Although ASCII text conversation was the simplest solution, I was very unhappy with the results. In this process, pixel brightness is evaluated and then a corresponding character is chosen. So the characters on screen are constantly in flux. Much of my footage would be handheld, so with the constant camera movement, characters in every corner of the screen would be continuously changing. The effect here is much too jittery.
I needed an option where the type could be steady, to personify an orderly system, and perhaps more importantly, I wanted to be able to control the type on screen — to only use characters I wanted.
This was the 15th anniversary of the Mapping Festival, so I wanted the images to be created using combinations of Xs and Vs. A subtle nod to the Mapping Festival's heritage.
It was slowly becoming clear that the only way to achieve the look I wanted was to do this via coding.
Unfortunately, I had never coded before.
I managed to find someone else online who had achieved a similar effect and was kind enough to provide their source code. This is a processing sketch by Henk Lamers.
The effect was nearly identical to what I was attempting. Lamers' sketch pulls color information from the source image and applies it to the type while adding a slight rotation. It was also interactive and responded to keyboard inputs.
I removed these options and exaggerated the way that pixel brightness affected the character size of the type.
At this point I had only the characters I wanted, and each character increased it's size depending on the brightness of the pixel in the original image. This was exactly what I wanted.
(There was much celebration at this point!)
Just one problem. This sketch was excellent at processing a single image. But I would need to process thousands of frames.
Although a batch process seemed simple enough, for a novice programmer this was a major hurdle.
After a few more days research, I finally had a breakthrough. Ran my code and voila!
I hated it. :(
The image was hectic, jumbled and nervous looking.
I realized what was happening was that all of the type was printed out as a string, and as each character changed in size it pushed or pulled the rest of the type further down the line. The end result was a constant flow of characters up and down the strings.
Despondent, I scrapped all my code, and based on what I had learned thus far, started over from scratch.
For this version I used simple squares.
The image is divided up into tiles and examined for average brightness. Then this brightness information is used to control the size of the squares.
This resulted in a much more stable image, appropriate for the artistry of the Mapping Festival.
Then it was just a matter of swapping out the squares with my type.
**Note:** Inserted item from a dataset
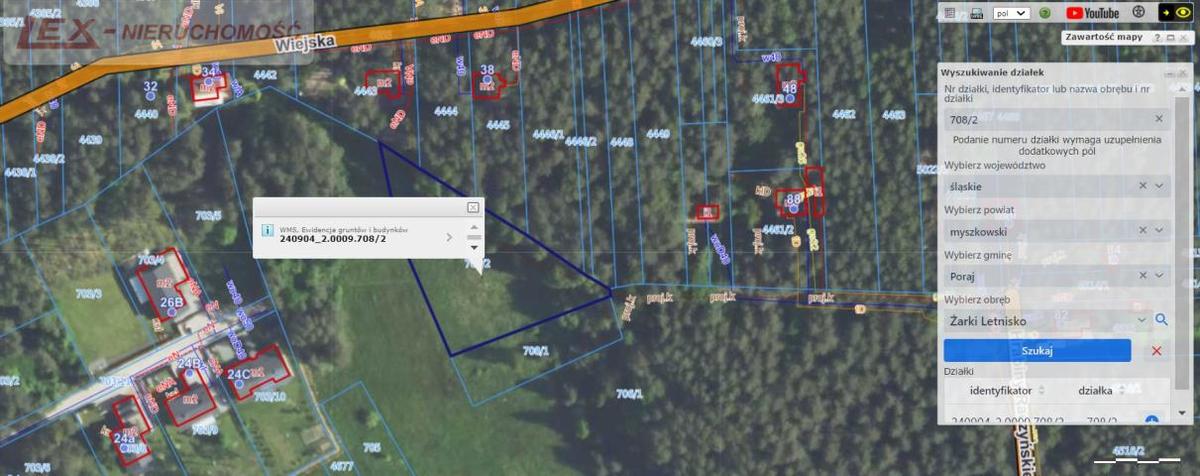1200x476 pixels.
Task: Close the WMS parcel info popup
Action: coord(473,207)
At last, I had a process that would perform exactly as I had planned. Now I just needed to feed it my footage.
Ideally, these scenes would've been shot around Geneva.
But Savannah will do in a pinch!
A simple processing sketch was used to draw the attending artists' names in Helvetica, and then divide this typography into a grid of any desired size.
Next, waves of chosen frequency and amplitude were sent through the type, animating it.
At this point, the design process was simply choosing the parameters of the grid and waves, then rendering out 30 — 60 seconds of these animations and curating the results looking for the most interesting, yet legible moments of movement.
Then the processed footage was imported into After Effects, colored, and composited.